[Data for locating visible targets]
┄┄┄┄┄┄┄┄┄┄

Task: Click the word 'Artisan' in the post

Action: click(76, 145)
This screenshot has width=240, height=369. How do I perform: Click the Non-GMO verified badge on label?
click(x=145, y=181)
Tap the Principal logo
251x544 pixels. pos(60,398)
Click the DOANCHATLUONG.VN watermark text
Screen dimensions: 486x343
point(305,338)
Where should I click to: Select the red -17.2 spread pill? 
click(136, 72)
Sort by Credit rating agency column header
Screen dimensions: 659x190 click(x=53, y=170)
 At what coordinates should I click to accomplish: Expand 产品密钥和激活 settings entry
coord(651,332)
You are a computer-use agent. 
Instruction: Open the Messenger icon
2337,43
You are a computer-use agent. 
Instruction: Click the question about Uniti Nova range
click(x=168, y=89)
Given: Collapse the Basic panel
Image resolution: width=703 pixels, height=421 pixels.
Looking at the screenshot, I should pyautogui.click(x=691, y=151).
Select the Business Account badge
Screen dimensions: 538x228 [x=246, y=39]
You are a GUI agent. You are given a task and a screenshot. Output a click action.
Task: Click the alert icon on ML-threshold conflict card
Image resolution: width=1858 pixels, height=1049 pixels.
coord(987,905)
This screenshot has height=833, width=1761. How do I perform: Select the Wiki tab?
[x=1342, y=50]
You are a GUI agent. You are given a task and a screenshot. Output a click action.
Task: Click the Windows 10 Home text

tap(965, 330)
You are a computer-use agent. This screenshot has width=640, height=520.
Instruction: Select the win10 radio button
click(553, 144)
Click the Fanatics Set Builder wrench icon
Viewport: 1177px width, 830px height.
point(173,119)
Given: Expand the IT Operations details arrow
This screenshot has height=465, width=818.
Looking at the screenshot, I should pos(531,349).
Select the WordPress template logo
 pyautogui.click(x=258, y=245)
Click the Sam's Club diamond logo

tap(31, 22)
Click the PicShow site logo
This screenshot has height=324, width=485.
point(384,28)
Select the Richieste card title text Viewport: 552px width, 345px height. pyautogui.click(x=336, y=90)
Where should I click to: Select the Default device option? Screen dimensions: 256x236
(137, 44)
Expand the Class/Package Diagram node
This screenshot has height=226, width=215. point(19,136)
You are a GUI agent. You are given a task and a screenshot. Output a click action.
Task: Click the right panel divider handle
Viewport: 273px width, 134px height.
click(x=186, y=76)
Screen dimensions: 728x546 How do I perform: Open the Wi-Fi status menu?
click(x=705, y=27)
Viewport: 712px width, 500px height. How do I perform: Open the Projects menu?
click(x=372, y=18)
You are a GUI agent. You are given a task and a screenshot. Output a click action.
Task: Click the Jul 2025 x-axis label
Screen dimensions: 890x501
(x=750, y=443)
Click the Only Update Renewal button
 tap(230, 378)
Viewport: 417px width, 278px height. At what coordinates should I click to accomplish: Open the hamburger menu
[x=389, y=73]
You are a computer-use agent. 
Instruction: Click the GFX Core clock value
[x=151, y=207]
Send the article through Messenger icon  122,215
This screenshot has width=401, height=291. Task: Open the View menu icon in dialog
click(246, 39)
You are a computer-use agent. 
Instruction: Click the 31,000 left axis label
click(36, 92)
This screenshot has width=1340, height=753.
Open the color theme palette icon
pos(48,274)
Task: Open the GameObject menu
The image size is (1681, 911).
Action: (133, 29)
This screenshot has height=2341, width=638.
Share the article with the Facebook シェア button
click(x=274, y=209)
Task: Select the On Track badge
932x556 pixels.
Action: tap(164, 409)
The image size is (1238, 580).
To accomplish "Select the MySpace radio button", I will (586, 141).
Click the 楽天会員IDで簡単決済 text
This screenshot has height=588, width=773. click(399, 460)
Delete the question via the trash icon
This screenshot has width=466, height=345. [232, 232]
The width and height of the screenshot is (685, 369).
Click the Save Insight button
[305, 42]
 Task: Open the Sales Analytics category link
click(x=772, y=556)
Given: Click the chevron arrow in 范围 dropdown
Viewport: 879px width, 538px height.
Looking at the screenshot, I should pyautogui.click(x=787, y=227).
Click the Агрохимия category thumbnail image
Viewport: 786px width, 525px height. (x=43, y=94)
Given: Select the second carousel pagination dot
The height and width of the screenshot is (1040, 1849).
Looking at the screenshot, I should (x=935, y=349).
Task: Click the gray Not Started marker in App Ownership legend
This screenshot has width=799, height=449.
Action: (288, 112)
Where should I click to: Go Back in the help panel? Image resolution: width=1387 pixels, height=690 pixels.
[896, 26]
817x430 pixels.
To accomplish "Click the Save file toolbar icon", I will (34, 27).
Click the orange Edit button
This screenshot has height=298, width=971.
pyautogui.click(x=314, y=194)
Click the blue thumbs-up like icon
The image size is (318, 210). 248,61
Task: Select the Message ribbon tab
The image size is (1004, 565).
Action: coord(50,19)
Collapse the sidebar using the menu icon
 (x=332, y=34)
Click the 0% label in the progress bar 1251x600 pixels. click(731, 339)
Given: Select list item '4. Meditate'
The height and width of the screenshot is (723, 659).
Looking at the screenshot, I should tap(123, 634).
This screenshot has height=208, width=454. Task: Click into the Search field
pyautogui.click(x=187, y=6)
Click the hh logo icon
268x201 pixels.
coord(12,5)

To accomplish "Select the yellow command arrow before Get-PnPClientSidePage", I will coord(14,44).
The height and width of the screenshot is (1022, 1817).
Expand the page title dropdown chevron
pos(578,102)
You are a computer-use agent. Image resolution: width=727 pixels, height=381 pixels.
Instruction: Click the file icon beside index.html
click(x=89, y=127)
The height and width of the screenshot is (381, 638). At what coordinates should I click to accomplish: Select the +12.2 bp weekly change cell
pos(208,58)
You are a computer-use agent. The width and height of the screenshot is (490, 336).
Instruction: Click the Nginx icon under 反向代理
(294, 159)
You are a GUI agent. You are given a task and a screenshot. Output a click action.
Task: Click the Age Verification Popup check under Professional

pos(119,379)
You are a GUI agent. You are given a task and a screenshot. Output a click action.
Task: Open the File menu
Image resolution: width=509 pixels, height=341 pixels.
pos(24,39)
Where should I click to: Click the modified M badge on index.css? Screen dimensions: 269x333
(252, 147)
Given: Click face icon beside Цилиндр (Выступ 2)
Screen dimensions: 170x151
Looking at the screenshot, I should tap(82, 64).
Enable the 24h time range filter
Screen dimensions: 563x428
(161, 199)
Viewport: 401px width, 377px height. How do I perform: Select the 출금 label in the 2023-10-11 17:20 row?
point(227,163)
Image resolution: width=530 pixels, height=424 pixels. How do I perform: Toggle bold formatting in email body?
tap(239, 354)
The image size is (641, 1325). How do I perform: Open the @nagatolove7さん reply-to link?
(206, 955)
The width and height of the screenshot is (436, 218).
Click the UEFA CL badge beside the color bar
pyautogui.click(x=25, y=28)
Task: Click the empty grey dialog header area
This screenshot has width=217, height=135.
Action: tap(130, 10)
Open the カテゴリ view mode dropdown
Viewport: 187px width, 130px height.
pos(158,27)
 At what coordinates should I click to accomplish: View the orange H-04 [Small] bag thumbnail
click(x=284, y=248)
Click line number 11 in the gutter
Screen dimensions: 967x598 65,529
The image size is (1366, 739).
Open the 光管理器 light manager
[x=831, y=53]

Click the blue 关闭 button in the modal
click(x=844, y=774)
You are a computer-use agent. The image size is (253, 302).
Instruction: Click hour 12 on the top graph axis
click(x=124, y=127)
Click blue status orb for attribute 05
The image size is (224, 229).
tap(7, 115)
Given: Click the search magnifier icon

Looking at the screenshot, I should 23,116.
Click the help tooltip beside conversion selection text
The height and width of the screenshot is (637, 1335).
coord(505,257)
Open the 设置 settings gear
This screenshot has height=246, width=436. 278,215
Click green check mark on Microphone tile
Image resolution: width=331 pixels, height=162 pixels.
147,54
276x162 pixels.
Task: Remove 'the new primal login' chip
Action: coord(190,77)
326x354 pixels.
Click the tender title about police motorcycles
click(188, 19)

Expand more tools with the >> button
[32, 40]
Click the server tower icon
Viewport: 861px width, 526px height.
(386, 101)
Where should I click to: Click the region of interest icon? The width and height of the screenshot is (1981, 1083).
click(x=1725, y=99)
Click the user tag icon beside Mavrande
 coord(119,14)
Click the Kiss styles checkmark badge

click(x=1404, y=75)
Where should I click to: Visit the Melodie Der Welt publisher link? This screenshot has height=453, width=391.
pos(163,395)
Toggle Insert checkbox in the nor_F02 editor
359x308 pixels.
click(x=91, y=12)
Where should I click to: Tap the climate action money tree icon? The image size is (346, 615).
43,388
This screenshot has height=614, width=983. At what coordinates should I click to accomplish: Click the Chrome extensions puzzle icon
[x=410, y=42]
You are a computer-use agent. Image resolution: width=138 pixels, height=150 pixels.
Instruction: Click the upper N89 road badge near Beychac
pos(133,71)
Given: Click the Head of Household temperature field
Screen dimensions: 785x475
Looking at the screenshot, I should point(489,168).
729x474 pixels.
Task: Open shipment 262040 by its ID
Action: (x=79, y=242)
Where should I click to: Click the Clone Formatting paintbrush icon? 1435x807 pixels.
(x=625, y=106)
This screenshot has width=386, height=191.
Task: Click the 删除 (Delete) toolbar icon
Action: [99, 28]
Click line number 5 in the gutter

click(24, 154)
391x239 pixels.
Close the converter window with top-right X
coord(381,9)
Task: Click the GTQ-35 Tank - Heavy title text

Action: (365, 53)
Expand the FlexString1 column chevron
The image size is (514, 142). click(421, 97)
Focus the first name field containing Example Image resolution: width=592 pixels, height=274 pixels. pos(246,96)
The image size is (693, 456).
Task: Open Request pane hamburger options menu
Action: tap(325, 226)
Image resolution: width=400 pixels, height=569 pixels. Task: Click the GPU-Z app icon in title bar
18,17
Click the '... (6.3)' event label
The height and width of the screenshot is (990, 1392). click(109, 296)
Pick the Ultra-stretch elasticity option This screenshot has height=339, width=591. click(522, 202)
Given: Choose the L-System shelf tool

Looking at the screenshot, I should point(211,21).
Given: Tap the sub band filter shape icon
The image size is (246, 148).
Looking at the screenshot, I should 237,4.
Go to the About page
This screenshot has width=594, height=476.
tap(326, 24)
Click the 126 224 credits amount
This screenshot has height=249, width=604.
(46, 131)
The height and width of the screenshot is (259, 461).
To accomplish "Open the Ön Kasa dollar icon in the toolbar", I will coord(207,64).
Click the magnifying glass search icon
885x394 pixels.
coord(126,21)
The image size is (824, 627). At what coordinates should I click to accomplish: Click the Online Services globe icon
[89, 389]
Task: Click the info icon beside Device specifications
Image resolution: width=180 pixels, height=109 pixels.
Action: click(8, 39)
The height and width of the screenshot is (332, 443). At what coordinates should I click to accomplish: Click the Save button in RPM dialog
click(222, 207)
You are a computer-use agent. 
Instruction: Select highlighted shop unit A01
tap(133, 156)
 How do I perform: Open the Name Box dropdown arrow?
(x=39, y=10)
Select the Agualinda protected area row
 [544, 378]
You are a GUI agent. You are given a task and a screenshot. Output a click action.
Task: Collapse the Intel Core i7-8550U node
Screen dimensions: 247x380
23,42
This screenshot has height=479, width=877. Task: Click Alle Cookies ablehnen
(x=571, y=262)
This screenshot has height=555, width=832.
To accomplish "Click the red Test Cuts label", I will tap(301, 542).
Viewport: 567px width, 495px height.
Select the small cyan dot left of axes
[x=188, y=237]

┄┄┄┄┄┄┄┄┄┄

What to work on: Reproduce verbatim the lines of the listing above, starting at the line that contains "I will coord(14,44)." and ending at the line that contains "click(x=89, y=127)", with both of those lines included.

Answer for this exercise:
To accomplish "Select the yellow command arrow before Get-PnPClientSidePage", I will coord(14,44).
The height and width of the screenshot is (1022, 1817).
Expand the page title dropdown chevron
pos(578,102)
You are a computer-use agent. Image resolution: width=727 pixels, height=381 pixels.
Instruction: Click the file icon beside index.html
click(x=89, y=127)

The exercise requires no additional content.